Summer 2013

Grace Mbabazi, UCI patient
By Ignacio Lobos



Uganda, a country of 34 million people, is one of the world’s poorest nations, with nearly 40 percent of the population living on less than $2 per day.

On top of the poverty, Ugandans live in a tropical climate that harbors major life-threatening infectious diseases, such as malaria, HIV and tuberculosis.

There’s also cancer—particularly infection-related cancer, with six of the 10 most common cancers directly connected to viral and bacterial infections. The human papillomavirus (HPV) is common in the region, contributing to one of the highest burdens of cervical cancer cases worldwide.

Viruses also lead to lesser-known cancers such as Kaposi sarcoma, which affects mostly adults; and Burkitt lymphoma, whose tumors are caused by the Epstein-Barr virus. Endemic throughout tropical Africa, Burkitt lymphoma is the most common pediatric cancer in Uganda.

Issaac Muwanguzi, UCI patient
Issaac Muwanguzi, UCI patient

And yet, there’s not even a word for cancer in many of the Ugandan tribal languages. Those who watch their children battling Burkitt lymphoma only see its grotesque results: massive tumors that deform necks, faces and bellies. The “swellings,” they call them.

But something remarkable is happening in Uganda. Two researchers from vastly different continents have forged a partnership that brought their cancer research institutions together to conduct breakthrough research on infection-related cancers. As they go about their work, they’re saving lives.

Working together in the capital city of Kampala, Fred Hutch’s Dr. Corey Casper and the Uganda Cancer Institute’s Dr. Jackson Orem are keenly aware that they share ambitious goals.

The partnership, formed in 2004 and known as the UCI/Hutchinson Center Cancer Alliance, is conducting innovative infection-related cancer research, training a new generation of clinicians and researchers, and enhancing cancer treatment for adults and children.

“There’s the prospect for discovering new causes of cancer, maybe new infections that we do not know anything about that are unique to environments like the one in Africa,” said Orem, director of UCI. “We know that close to 35 percent of cancers in the developing countries and in Africa may be related to infection, and we may be underestimating.
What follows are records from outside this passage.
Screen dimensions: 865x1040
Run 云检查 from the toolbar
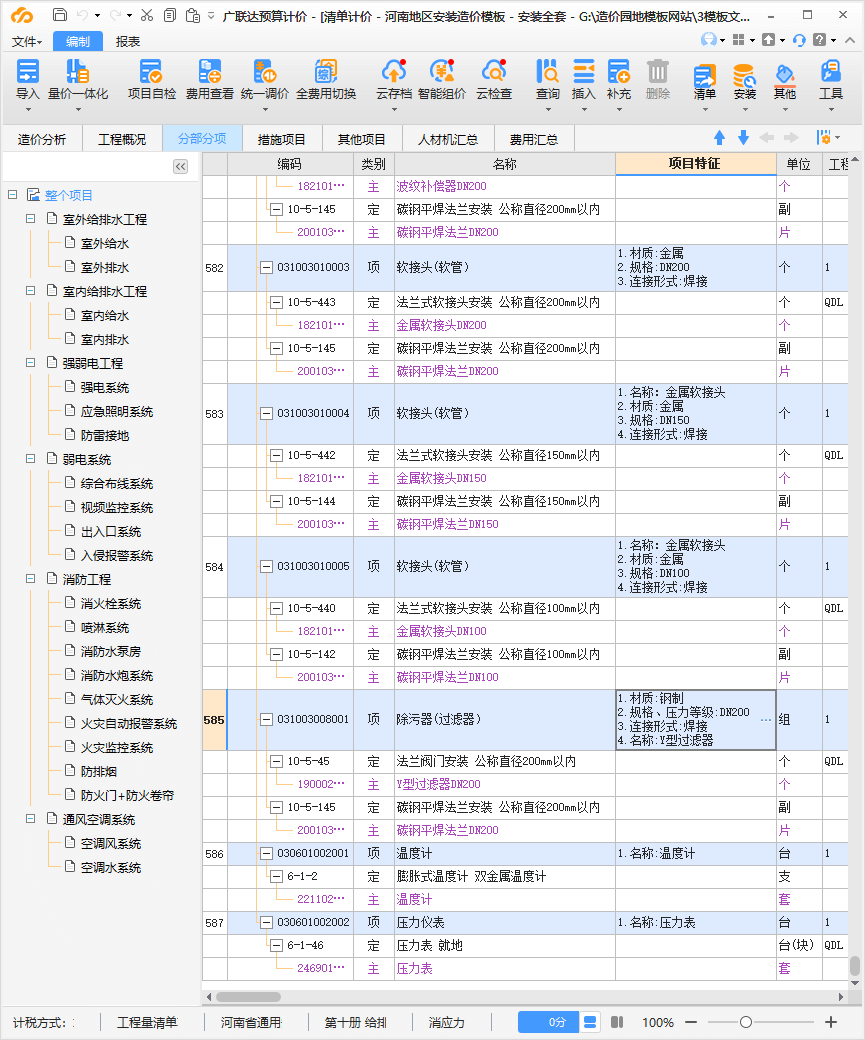coord(493,73)
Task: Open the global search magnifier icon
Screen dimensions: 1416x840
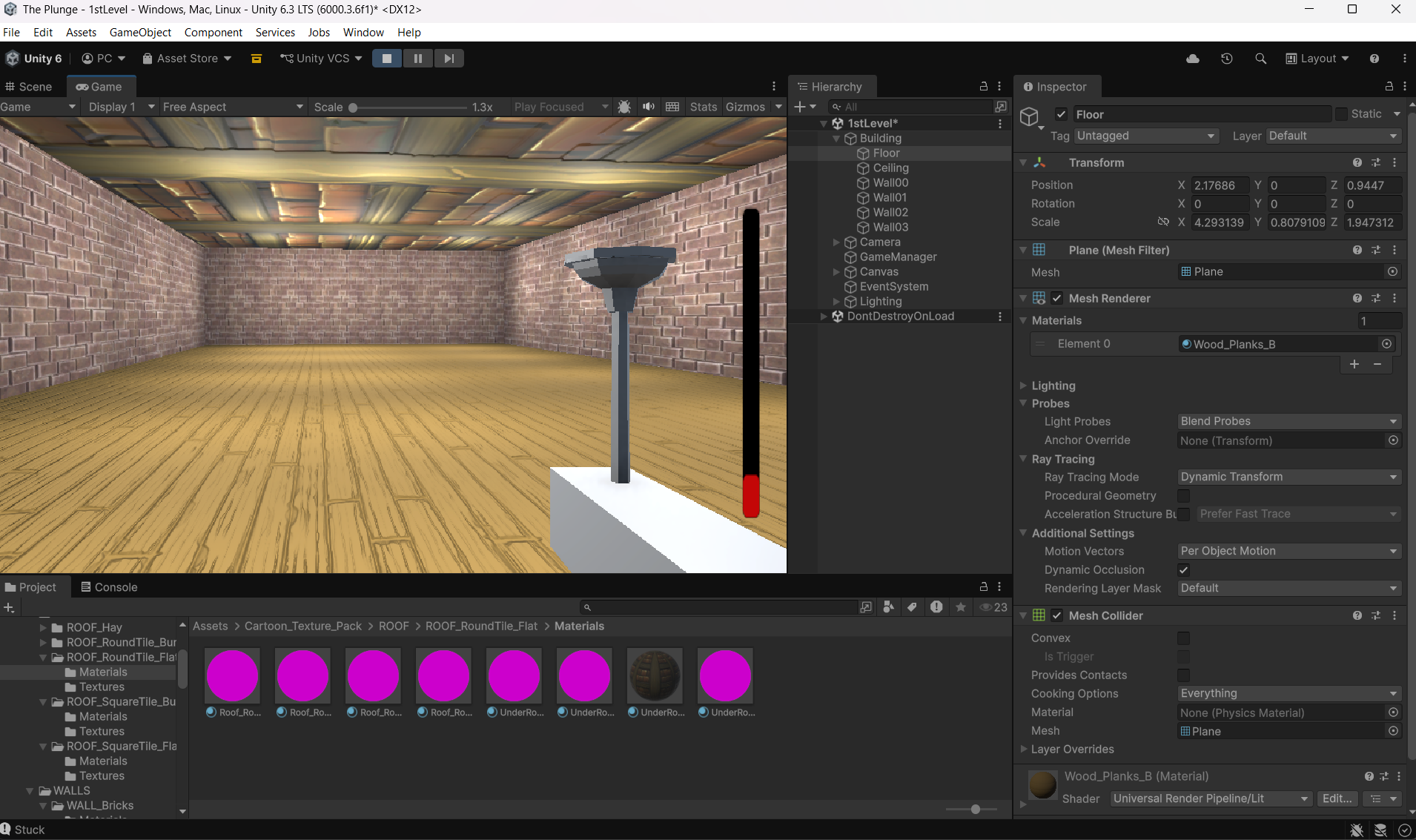Action: (x=1260, y=59)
There may be even many other viruses out there yet to be discovered.”

That makes Uganda a suitable place for Fred Hutch to conduct its research. With world-leading research programs in both cancer and infectious disease and unparalleled experiences with international research collaborations, Fred Hutch’s unique partnership with the Uganda Cancer Institute is already paying dividends.

Fred Hutch has trained a dozen Ugandan cancer specialists, who are now back in their country working to alleviate the cancer burden. The partnership has conducted 25 research studies with more than 7,000 Ugandans. It has yielded a new diagnostic test being used in Uganda and Seattle to better diagnose the presence of EBV and help determine if patients are at higher risk of lymphoma.
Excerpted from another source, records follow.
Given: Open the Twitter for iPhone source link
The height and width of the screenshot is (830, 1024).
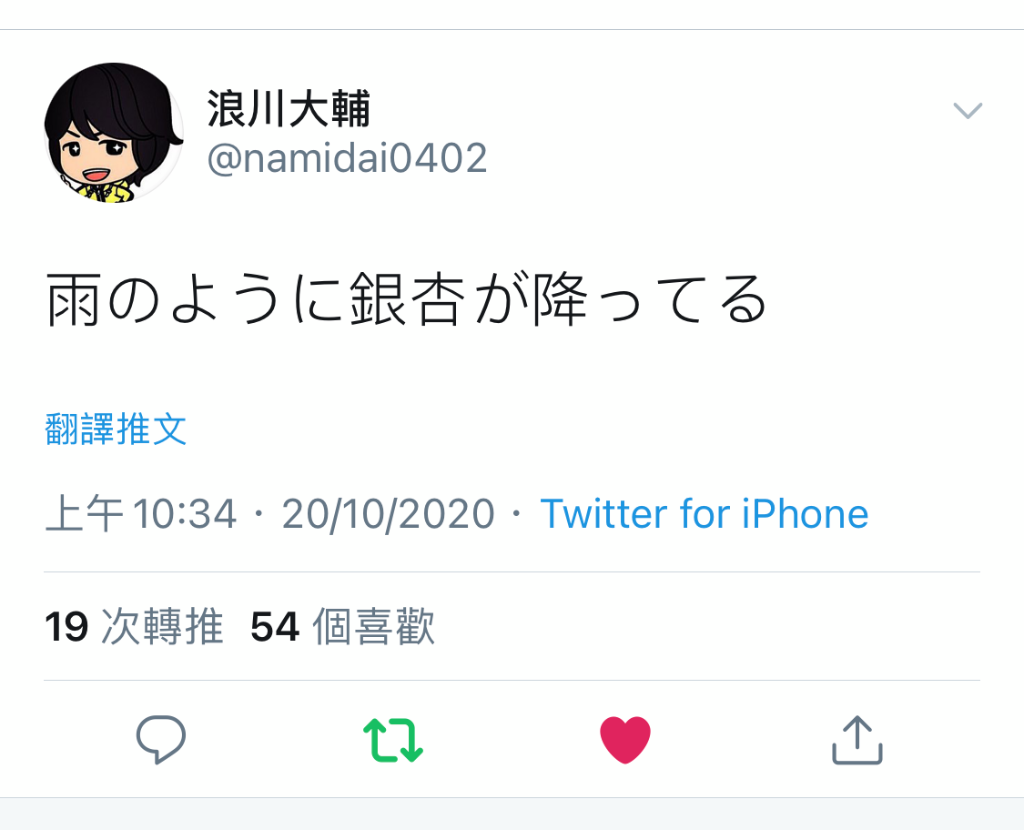Looking at the screenshot, I should [x=704, y=513].
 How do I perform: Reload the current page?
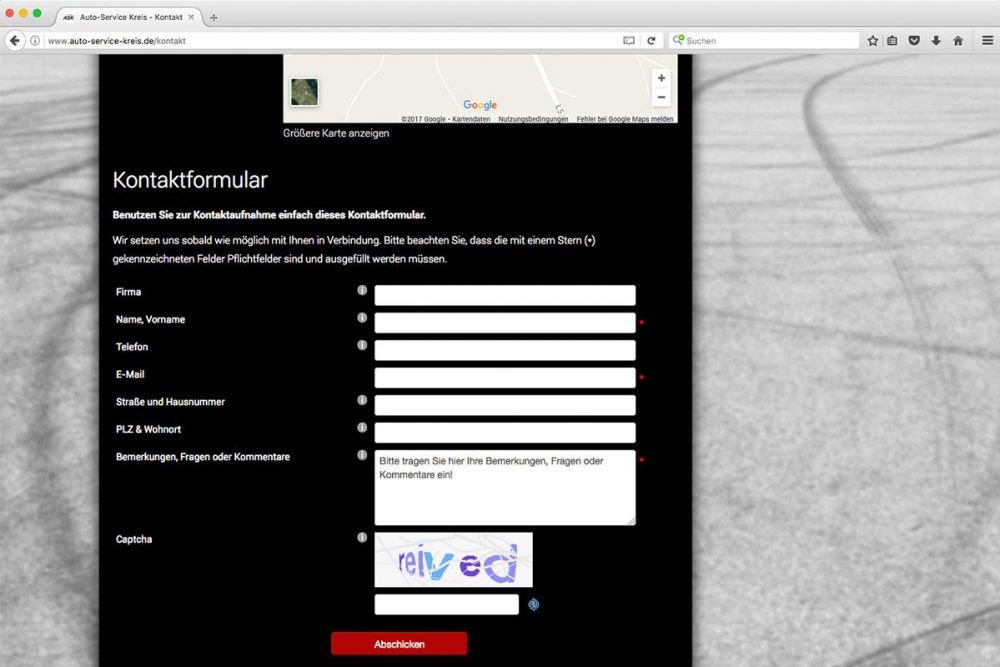click(651, 41)
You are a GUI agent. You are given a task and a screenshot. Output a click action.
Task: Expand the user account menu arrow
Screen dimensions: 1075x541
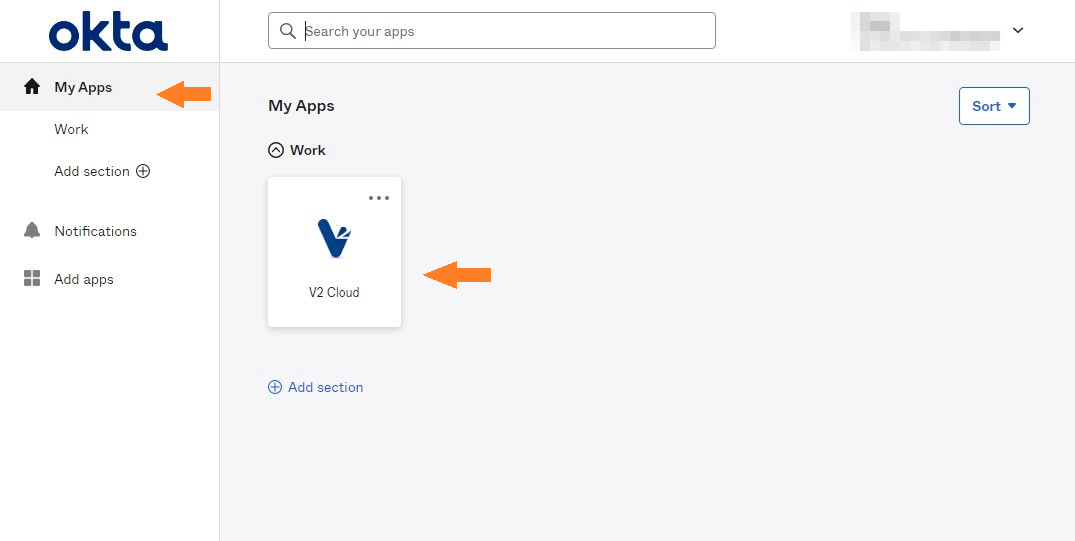pos(1018,30)
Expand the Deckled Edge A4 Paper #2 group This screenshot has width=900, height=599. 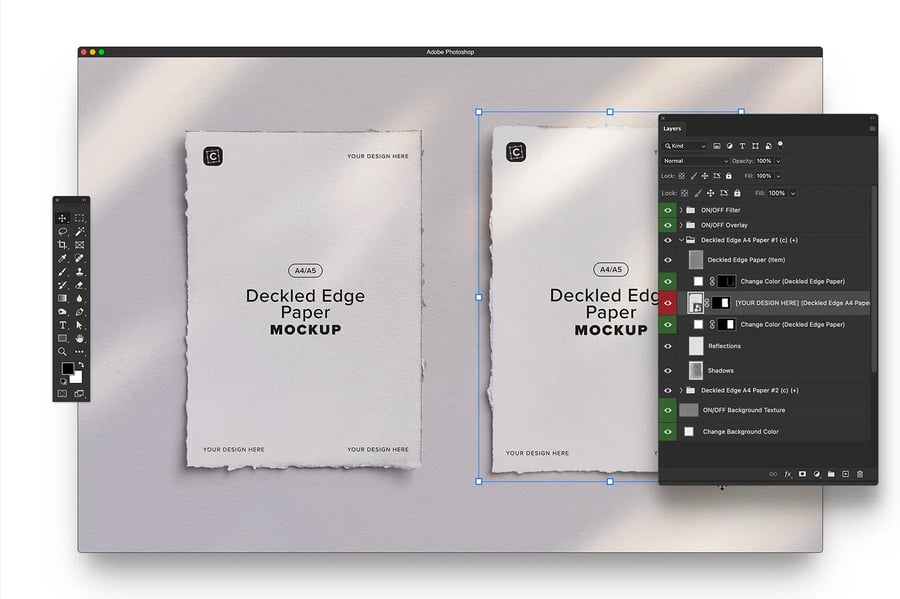[x=681, y=390]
The UCI/Hutchinson Center Alliance has collaboratively developed a treatment protocol for Burkitt lymphoma. Led by the program’s Managing Director Erica Sessle, this project will treat all children with Burkitt lymphoma at the UCI with a set of standardized care guidelines.

It is hoped that the program’s coordinated, holistic approach — which includes a trained team of experts, standard chemotherapy, pain medication, food and transportation— will result in a doubling of overall survival for these children.
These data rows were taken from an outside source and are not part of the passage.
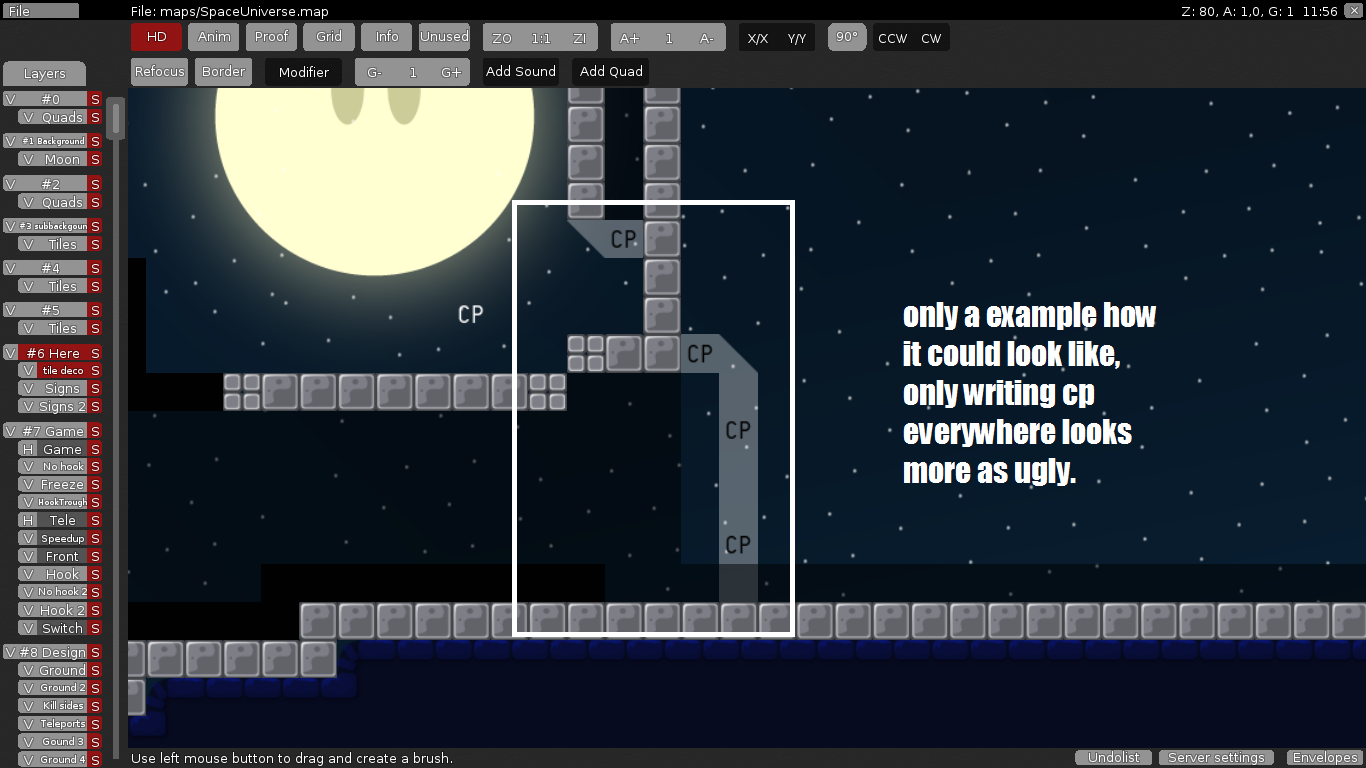
Task: Click the layers panel scrollbar handle
Action: (116, 120)
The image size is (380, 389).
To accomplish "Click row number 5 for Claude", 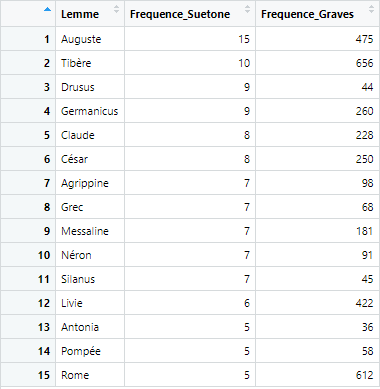I will [47, 135].
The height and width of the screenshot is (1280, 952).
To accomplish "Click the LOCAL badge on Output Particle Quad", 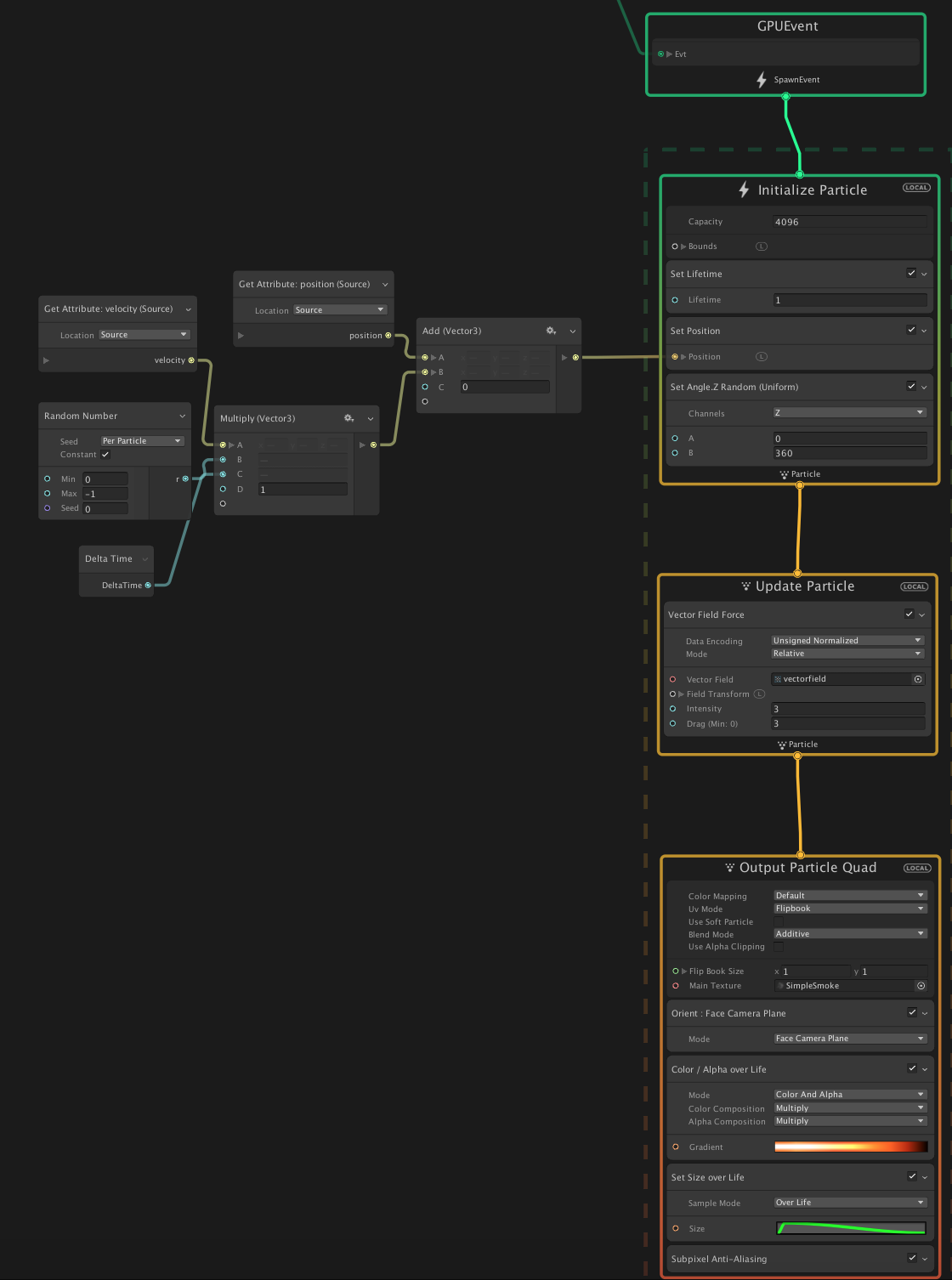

Also, based on his experiences in Uganda, Casper is studying more cost-effective treatment options that could be used in the U.S., where the cost of cancer treatment is skyrocketing.

Casper, who spends several months a year in Uganda leading the collaboration, points to the pharmacy as an indicator 
of change.

“I was looking through my photos, and I have a photo of the pharmacy stock in 2005. On the shelf there were maybe two vials of Vincristine, just a little bit of Methotrexate and a little bit of Adriamycin [all chemotherapy drugs to treat cancer], and now when you look at the shelves, there’s a fully-stocked pharmacy. That’s an amazing change,” he said.

Most importantly, more patients than ever are going home—cured from their infection-related cancers. If the UCI was once the place where cancer patients went to die, it’s now a beacon of hope.

The goal of increasing survival rates of Burkitt lymphoma patients at the UCI from 30 percent to 90 percent in the next three years may seem daunting.

But it’s a treatable disease and by American standards, incredibly affordable. In Uganda, it takes less than $1,000 to cure a child of Burkitt lymphoma.